• _Your task_:
Taking the lines below one at a time, count those with the string "reply" and give the result alone.

---- Extracted data

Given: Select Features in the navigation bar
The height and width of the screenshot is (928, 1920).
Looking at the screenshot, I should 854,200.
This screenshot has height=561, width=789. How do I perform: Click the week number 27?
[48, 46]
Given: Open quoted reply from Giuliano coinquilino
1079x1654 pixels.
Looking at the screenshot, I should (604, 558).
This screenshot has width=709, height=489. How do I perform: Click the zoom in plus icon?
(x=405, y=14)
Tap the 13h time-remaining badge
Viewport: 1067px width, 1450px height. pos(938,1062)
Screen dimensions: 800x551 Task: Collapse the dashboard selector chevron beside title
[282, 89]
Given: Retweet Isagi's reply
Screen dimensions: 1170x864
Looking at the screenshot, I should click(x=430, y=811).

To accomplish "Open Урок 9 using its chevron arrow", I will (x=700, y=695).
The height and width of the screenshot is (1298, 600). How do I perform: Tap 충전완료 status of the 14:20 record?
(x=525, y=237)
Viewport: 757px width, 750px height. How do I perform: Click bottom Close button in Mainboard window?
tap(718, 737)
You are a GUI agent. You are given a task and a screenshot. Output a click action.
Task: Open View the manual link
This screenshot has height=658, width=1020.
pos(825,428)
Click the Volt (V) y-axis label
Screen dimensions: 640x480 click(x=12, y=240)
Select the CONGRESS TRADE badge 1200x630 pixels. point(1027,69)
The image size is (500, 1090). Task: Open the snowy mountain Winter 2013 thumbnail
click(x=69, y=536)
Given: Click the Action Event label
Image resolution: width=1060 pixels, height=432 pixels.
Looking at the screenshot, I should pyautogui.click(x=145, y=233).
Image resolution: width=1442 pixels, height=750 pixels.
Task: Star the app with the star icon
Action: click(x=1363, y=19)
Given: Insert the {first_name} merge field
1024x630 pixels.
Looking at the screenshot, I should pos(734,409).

--------

• _Solved exercise_:
2